銀の金属器に呼びかけて、ハイリアはその身に青い焔を灯し、姿を変えた。

髪は獅子のようなたて髪となって伸び、その頭の左右は鋭くとがって、髪が獣の耳のような造形となった。後ろに長く伸びた白髪は足下まで広がりを見せて、その毛先には黒い縞模様が絡みつく。

額には金色のジンの目が闇から覗くように現れ、胸元から背中にかけて白色の体毛が生えて肌を覆い尽くした。
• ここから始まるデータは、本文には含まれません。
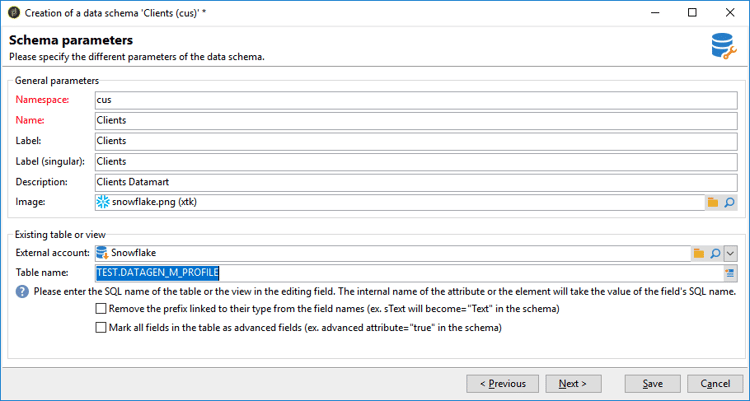Image resolution: width=750 pixels, height=401 pixels.
Task: Click the database wrench icon in header
Action: 722,46
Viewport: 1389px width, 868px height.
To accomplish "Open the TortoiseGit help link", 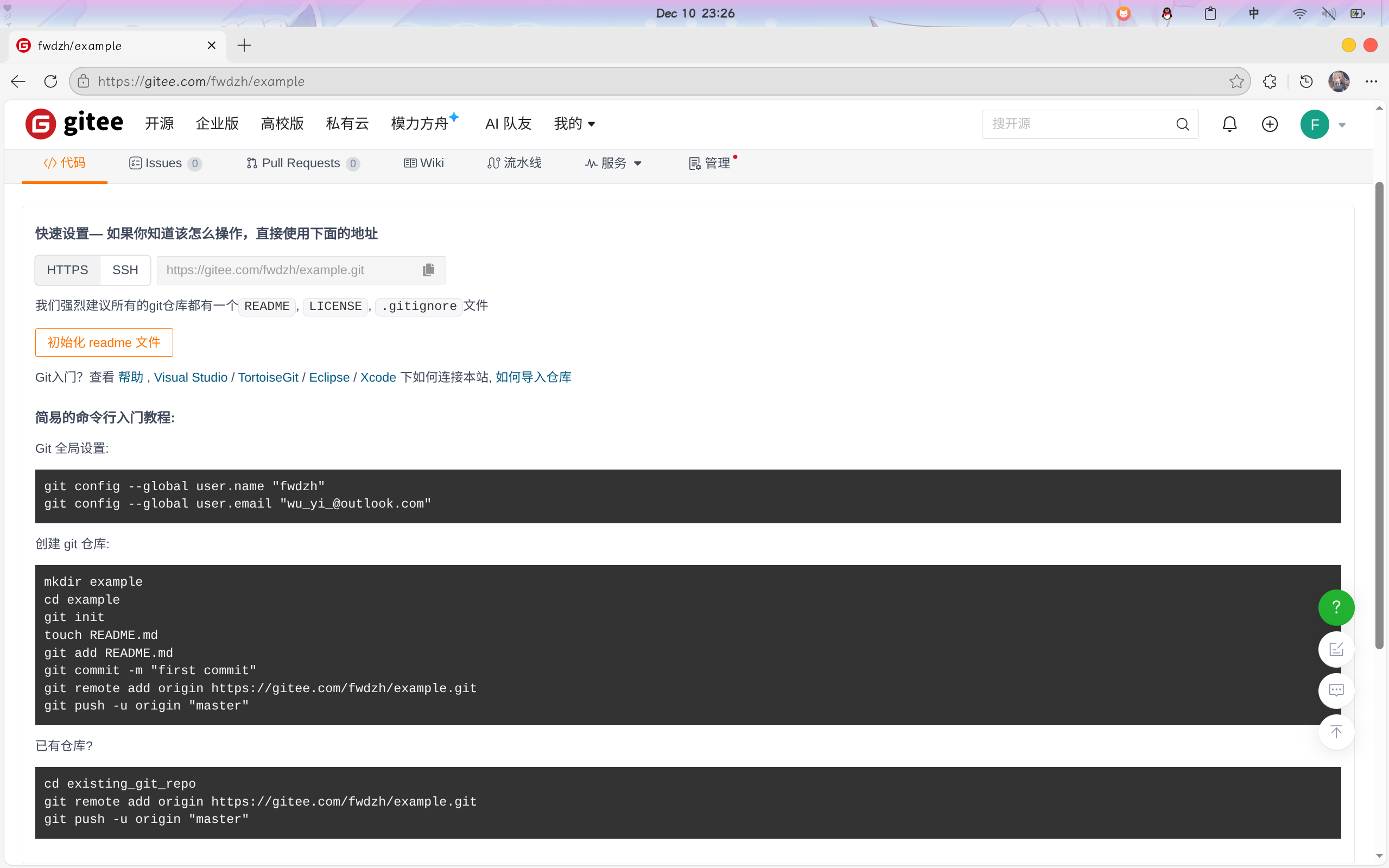I will click(268, 377).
腕から先は獣のようになり、鋭い爪を有する手元には、三日月形の銀の双剣が握られる。

胸の中心には青い蛇の目とも、猫の目とも見える宝玉の首飾りが掛けられ、それを囲むように肩や首周りは、じゃらじゃらとした銀の装飾品で飾られた。

腰に巻かれた深いスリットが入った紫の長い布からは、鎧のような濃紺の鱗に覆われた足が、付け根から先まで大きく露出する。

つややかな青い光沢をはなつその足で踏み込むと、ハイリアは宙へと浮かび上がった。

手元の双剣が少し邪魔だったけれど、これならしばらく息が切れる心配がないし、逃げる速度に勢いをつけることができる。